Fragmento de origen »
+ + +

La pretensión de disciplinar al periodismo
La crítica al periodismo precisa buena voluntad, pruebas, debates, y tolerancia de posiciones divergentes

La insurgencia reaccionaria está en la cresta política contemporánea, con Donald Trump de portabanderas y faro inspirador para la extrema derecha global. Guarda similitudes con el populismo clásico en su desprecio por mecanismos de monitoreo y control democrático, incluido el periodismo disidente o mínimamente interesado en ponerle atención a medidas anticonstitucionales, crueles, y revanchistas.
Este es un elemento común a los Gobiernos y lideres, como Milei, Orban, Netanyahu, Bukele, y Modi. Entre otras similitudes, los une la impaciencia y la intolerancia por la disidencia. En su modelo de política, no hay lugar posiciones para divergentes y críticas —solamente conciben la expresión leal y firmemente alineada.
En su veloz y feroz desmantelamiento del estado administrativo en Estados Unidos, Trump lanzó una batalla en múltiples frentes contra el periodismo. Sabe que es necesario desactivar el periodismo punzón, para maniatar la opinión pública e impulsar acciones autocráticas en varios planos —inmigración, justicia, educación superior. Recurre al manual del buen populista, con un menú variado de acciones para marcarle la cancha a la prensa.
Según un informe reciente del Monitoreo de Libertad de Prensa, la Casa Blanca lanzó una serie de acciones simultáneas para silenciar focos posibles de noticias inconvenientes. Limitó el acceso a conferencias de prensa (la Associated Press fue una de sus víctimas por no aceptar la decisión orwelliana de llamar “Golfo de América” al “Golfo de México).

+ + +

Conjunto de datos »
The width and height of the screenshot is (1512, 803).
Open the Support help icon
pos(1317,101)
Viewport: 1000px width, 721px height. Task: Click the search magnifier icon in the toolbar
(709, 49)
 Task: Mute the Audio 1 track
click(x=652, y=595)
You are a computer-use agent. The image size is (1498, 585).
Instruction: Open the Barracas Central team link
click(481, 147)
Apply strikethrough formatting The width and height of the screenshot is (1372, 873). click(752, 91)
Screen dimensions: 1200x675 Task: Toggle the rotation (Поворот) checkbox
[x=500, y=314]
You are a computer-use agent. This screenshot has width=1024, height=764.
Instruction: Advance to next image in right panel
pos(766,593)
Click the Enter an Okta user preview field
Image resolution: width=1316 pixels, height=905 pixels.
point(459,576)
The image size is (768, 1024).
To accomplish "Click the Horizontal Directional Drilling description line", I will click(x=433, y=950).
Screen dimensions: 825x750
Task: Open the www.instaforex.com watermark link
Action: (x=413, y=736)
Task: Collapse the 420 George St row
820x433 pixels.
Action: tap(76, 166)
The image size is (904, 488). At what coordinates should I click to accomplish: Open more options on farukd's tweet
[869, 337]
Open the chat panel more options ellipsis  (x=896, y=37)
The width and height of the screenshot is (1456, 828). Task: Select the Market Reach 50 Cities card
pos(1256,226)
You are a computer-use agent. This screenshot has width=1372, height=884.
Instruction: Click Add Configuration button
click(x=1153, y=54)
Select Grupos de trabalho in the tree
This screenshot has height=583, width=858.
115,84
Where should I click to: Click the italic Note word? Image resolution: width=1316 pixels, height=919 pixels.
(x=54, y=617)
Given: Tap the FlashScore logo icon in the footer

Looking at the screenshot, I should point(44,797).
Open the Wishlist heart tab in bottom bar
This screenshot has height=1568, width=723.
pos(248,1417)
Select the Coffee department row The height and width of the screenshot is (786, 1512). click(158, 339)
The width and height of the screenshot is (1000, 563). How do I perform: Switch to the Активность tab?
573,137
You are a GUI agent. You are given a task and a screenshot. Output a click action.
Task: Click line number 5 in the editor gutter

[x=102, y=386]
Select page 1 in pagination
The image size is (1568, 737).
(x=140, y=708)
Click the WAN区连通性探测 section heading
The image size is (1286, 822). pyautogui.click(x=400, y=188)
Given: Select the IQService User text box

+ + +

Ejercicio breve 1 »
Responda según el fragmento sobre el periodismo:
(a) ¿Quién aparece como portabanderas de la extrema derecha global?
(b) ¿Qué informe se cita sobre las acciones de la Casa Blanca?
(c) ¿Qué agencia fue una de las víctimas del acceso limitado a conferencias de prensa?
Ejercicio breve 2 »
Cambie en el fragmento sobre el periodismo el pasaje que comienza con "Este es un elemento" y sigue hasta "y firmemente alineada.", sustituyendo "impaciencia" por "desconfianza".

Respuesta 1 »
(a) Donald Trump.
(b) Un informe reciente del Monitoreo de Libertad de Prensa.
(c) La Associated Press.

Respuesta 2 »
Este es un elemento común a los Gobiernos y lideres, como Milei, Orban, Netanyahu, Bukele, y Modi. Entre otras similitudes, los une la desconfianza y la intolerancia por la disidencia. En su modelo de política, no hay lugar posiciones para divergentes y críticas —solamente conciben la expresión leal y firmemente alineada.